Quick question:
Did you check your email during your last Zoom meeting? Or text, or flick through Instagram or any other of the myriad distractions available to us?
And if you were paying attention instead, how many other people on the call were distracted (and presumably doing email)?
This begs the question: if you are able to do email in an online meeting, why are you in that meeting in the first place? Is that the best use of your time?
This single observation raises a host of questions, everything from social decorum and norms (would you be reading email if you were in an in-person meeting?) to the debate between remote working and working in an office. (As a side note, Jamie Dimon, the CEO of JP Morgan, recently was recorded talking about his views on this—if you haven’t heard, it’s worth a listen)
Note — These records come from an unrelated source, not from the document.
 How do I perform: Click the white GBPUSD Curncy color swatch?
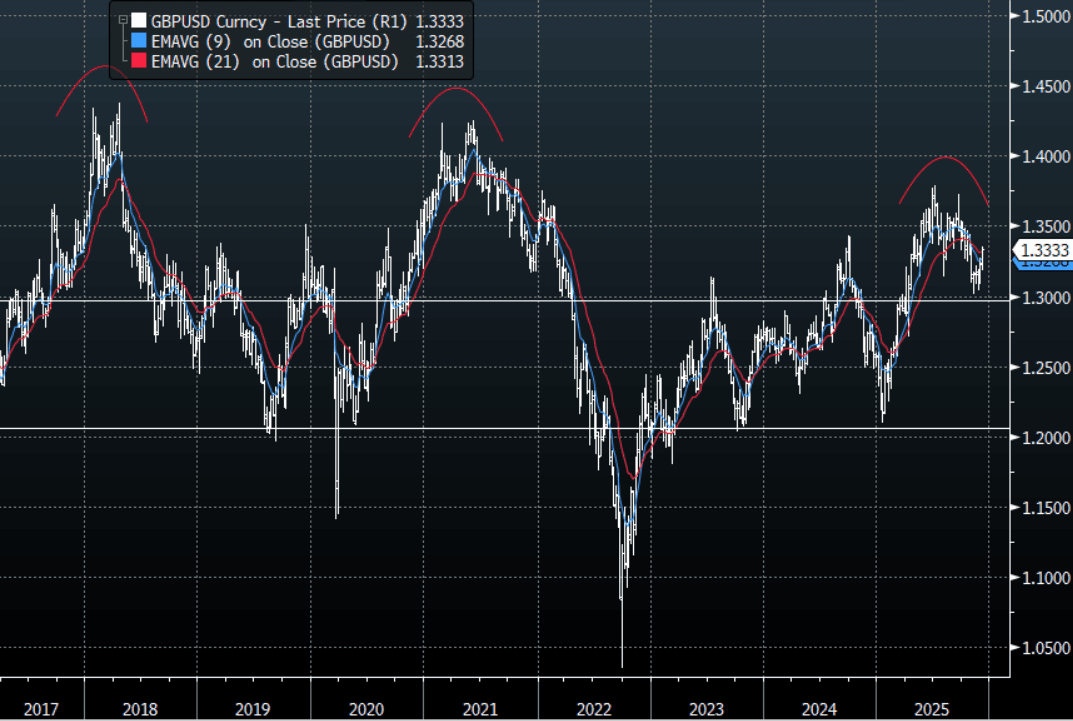(138, 19)
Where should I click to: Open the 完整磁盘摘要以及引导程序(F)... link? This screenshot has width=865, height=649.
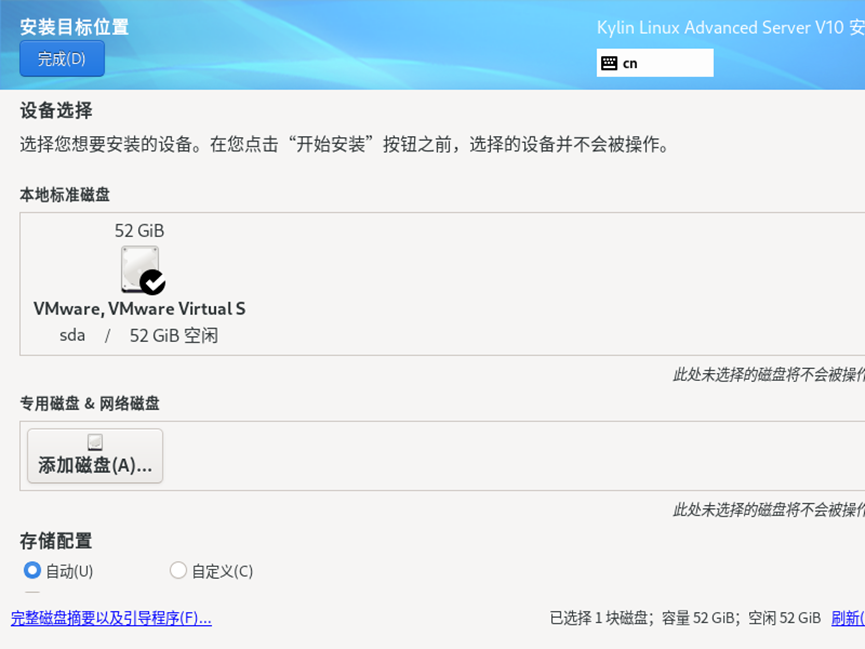(x=111, y=618)
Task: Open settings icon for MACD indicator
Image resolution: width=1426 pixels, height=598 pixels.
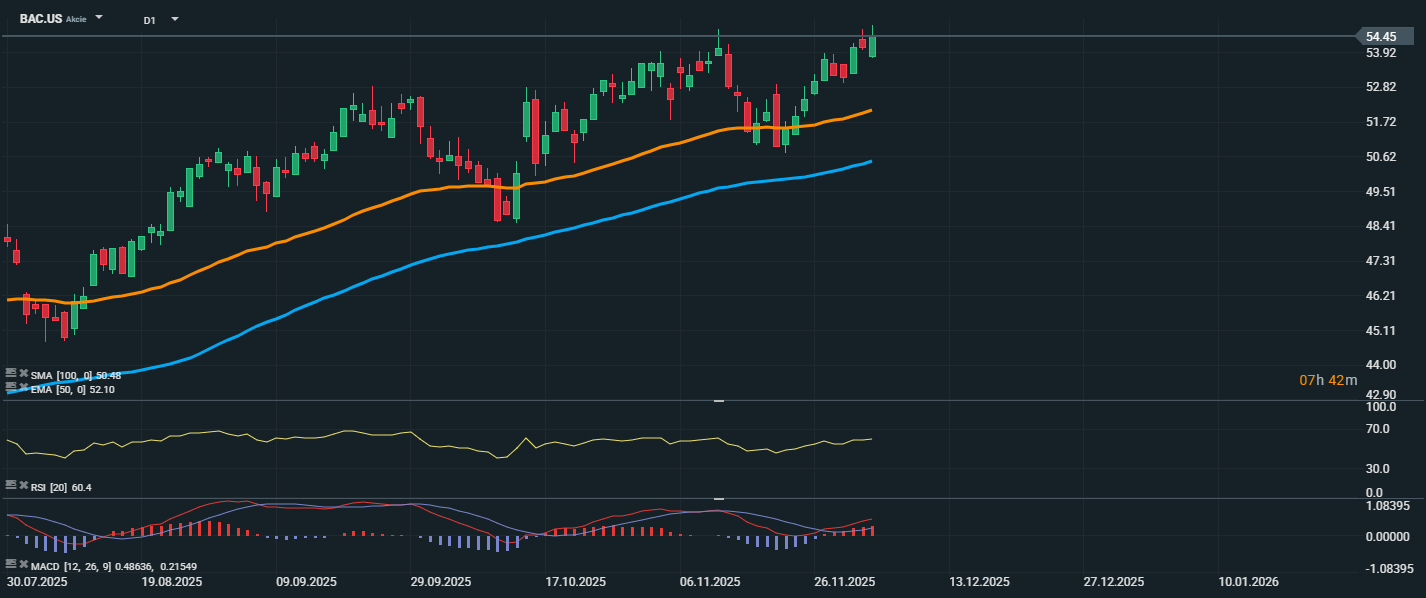Action: tap(11, 565)
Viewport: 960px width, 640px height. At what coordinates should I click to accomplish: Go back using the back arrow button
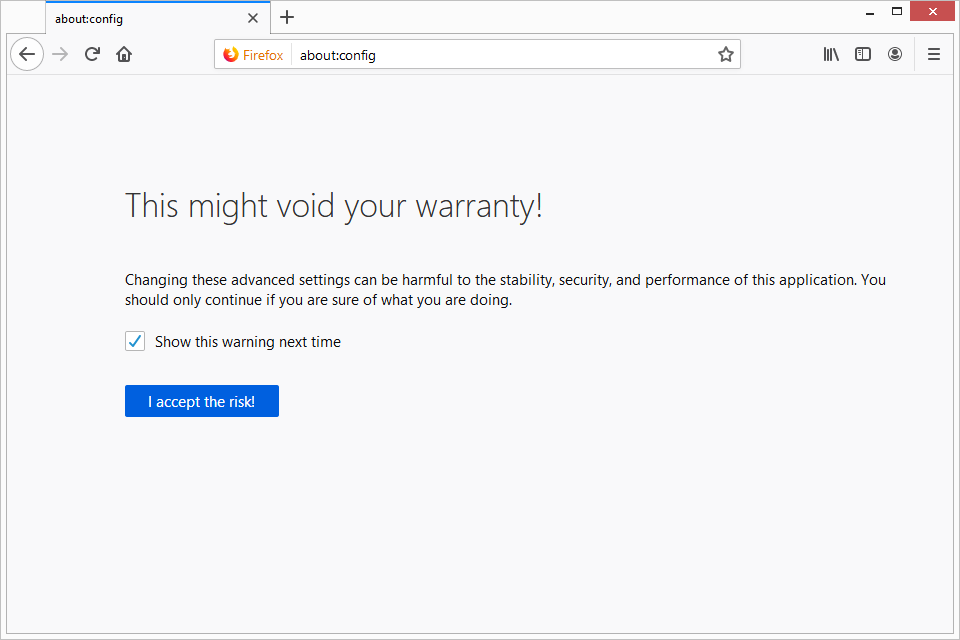[27, 55]
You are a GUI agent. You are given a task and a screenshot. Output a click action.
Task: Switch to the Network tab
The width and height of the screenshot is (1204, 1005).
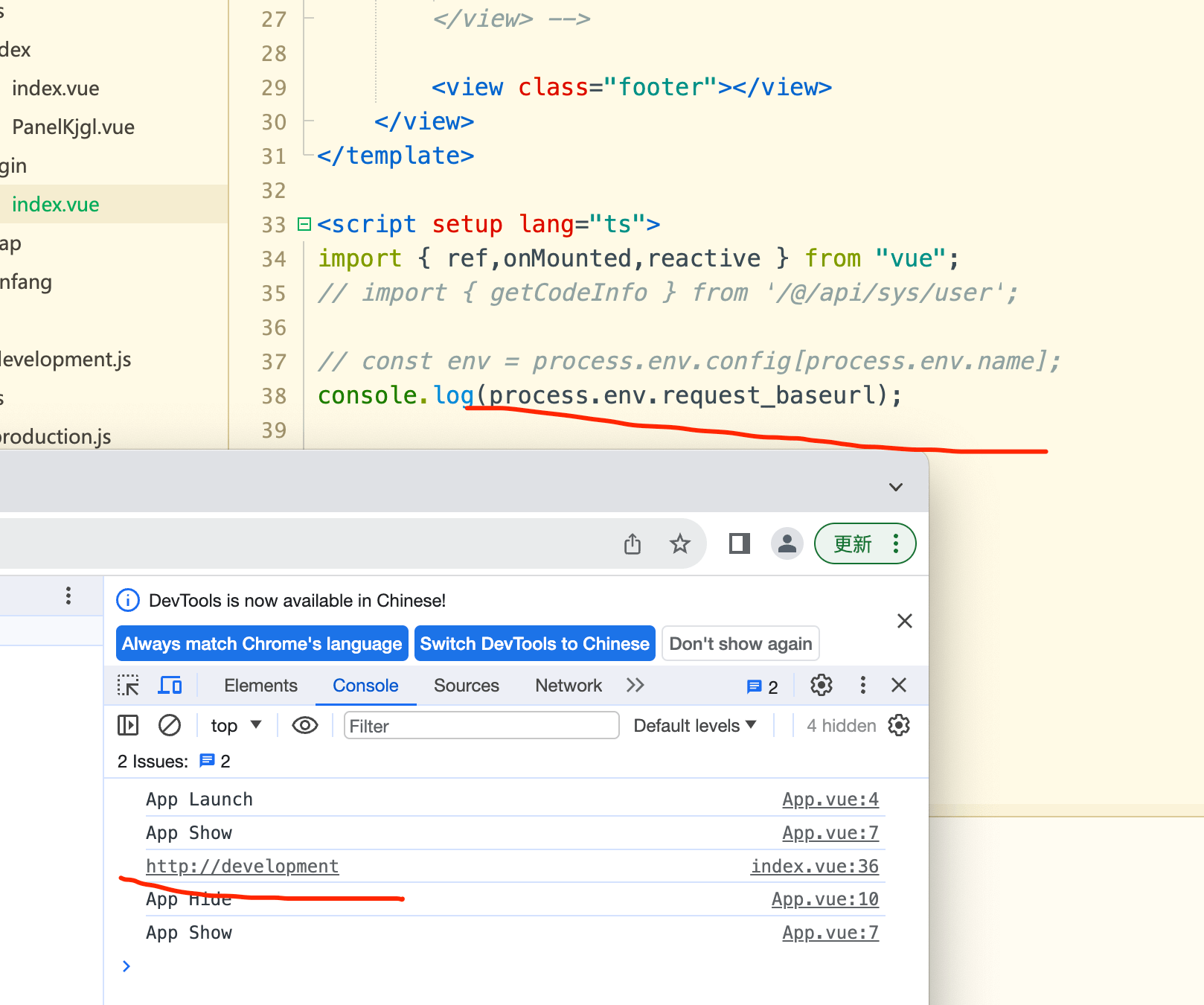click(x=569, y=685)
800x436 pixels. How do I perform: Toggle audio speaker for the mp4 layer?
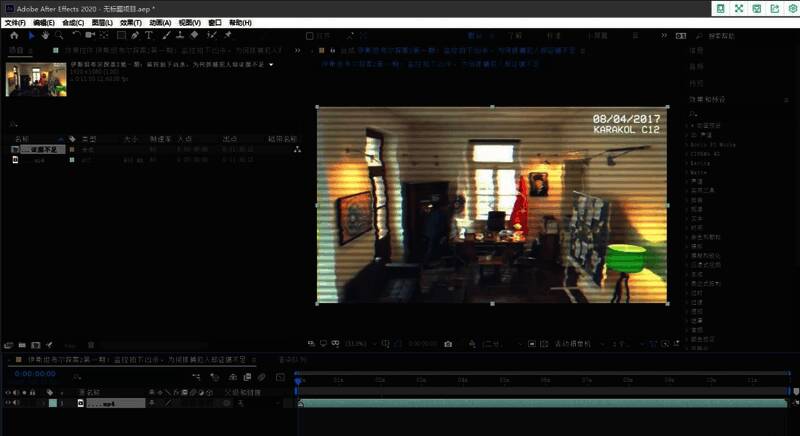click(17, 404)
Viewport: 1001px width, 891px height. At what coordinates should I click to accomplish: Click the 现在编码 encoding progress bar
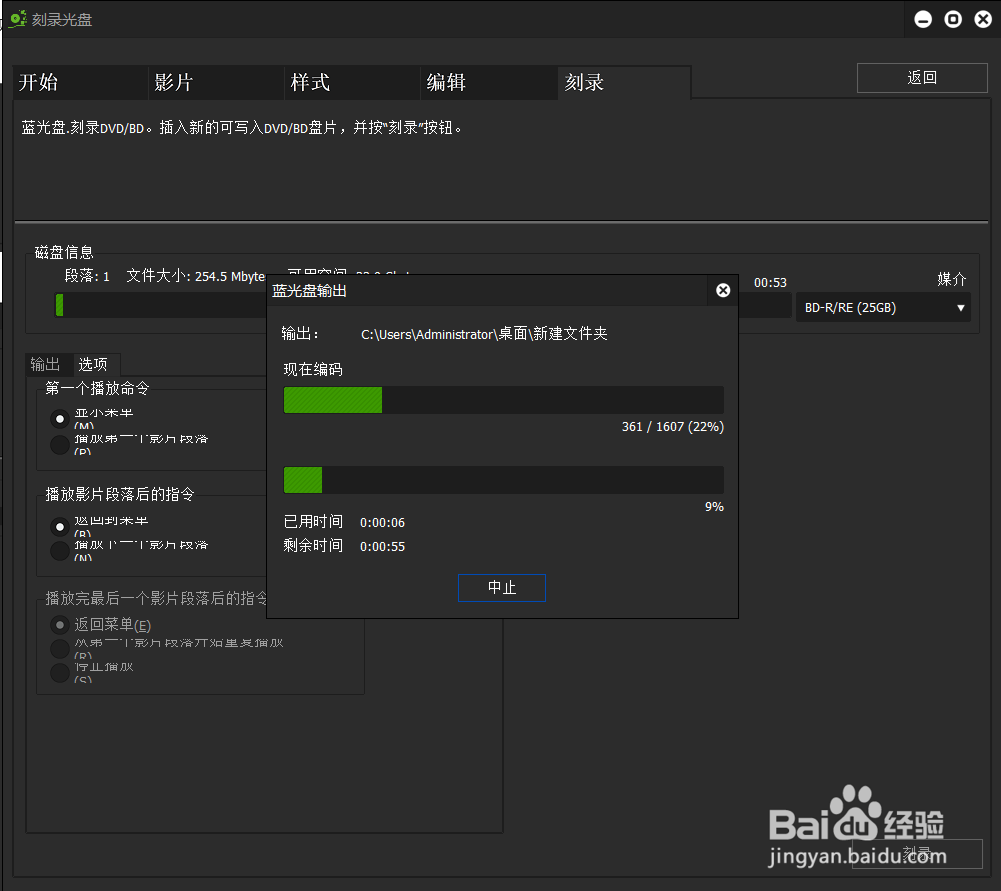coord(503,400)
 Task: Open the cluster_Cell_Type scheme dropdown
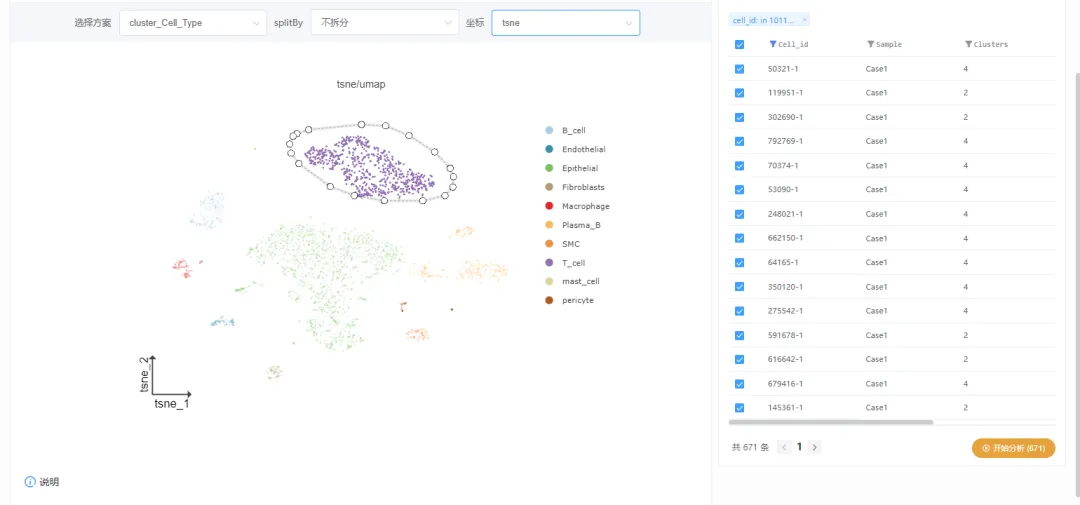[x=192, y=23]
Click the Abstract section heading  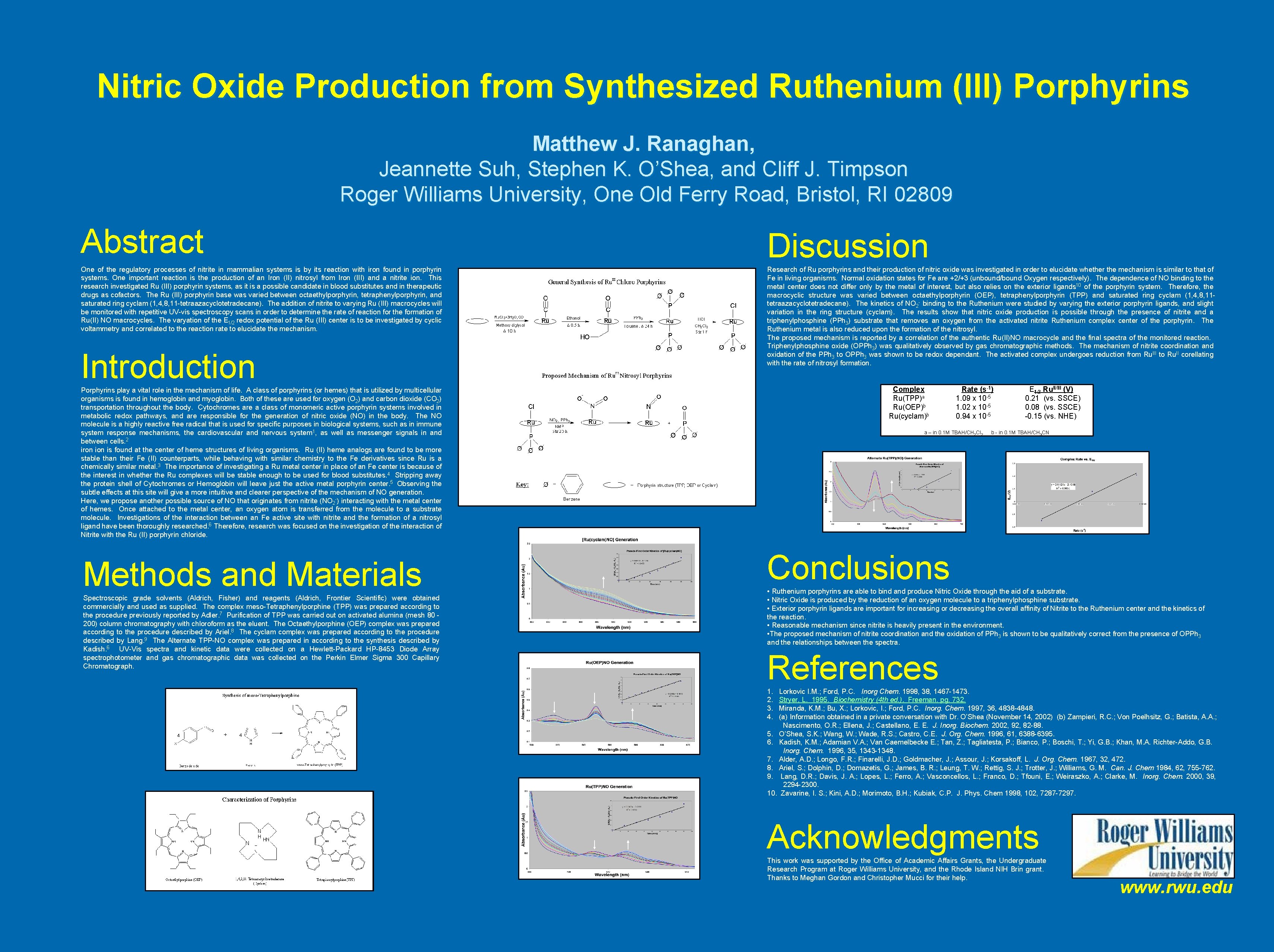pyautogui.click(x=142, y=241)
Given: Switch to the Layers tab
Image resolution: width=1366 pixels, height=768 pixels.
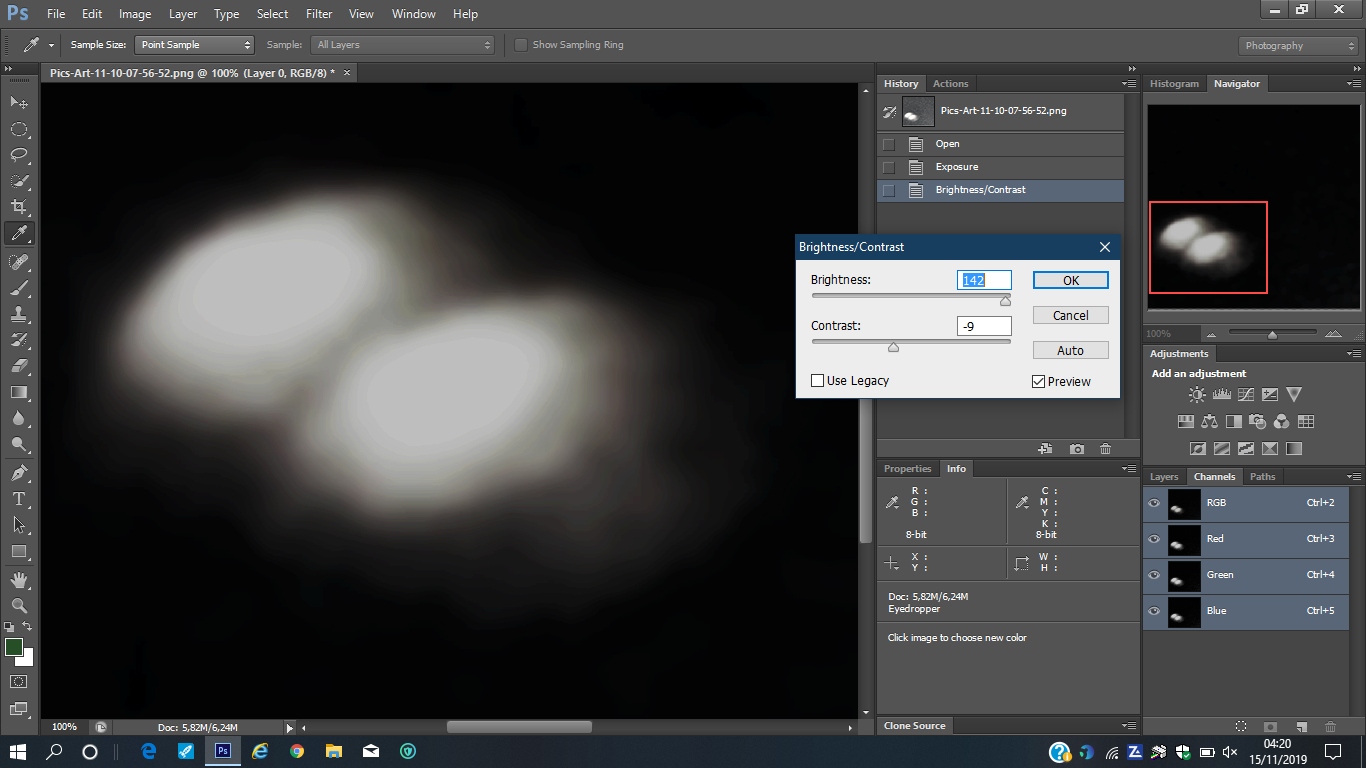Looking at the screenshot, I should click(x=1163, y=477).
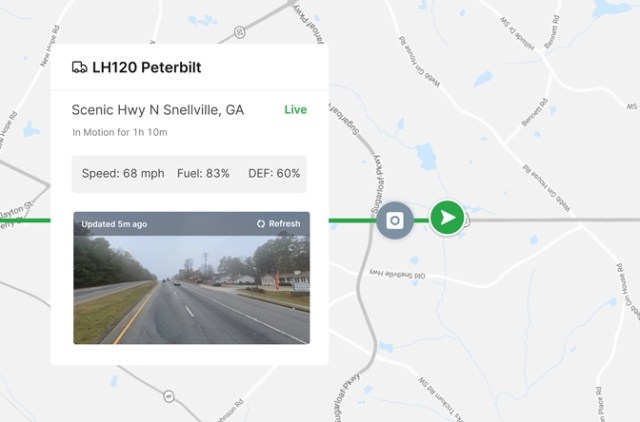The height and width of the screenshot is (422, 640).
Task: Click the LH120 Peterbilt vehicle title
Action: click(147, 67)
In my mind, however, the real question is not online meetings or a return to office. The real question is, “How many meetings and how productive are those meetings”?
I have been using reclaim.ai from Dropbox recently as a calendaring tool. The reports it has are fascinating—here is an analysis of the last four weeks of work time for me:
This data was fascinating. For better or worse, the bulk of my work days are spent on online calls with the various companies that I work with. Then, in the evenings, I find some uninterrupted “maker time” to code or otherwise do meatier work on my own. But after accounting for email time and the like (“shallow work”), roughly only 10% of my time currently is spent doing deeply technical work individually.
Anecdotally, many of the executives and companies I work with are caught in a similar dilemma. A fellow CEO recently lamented that most of her team’s time was spent in meetings.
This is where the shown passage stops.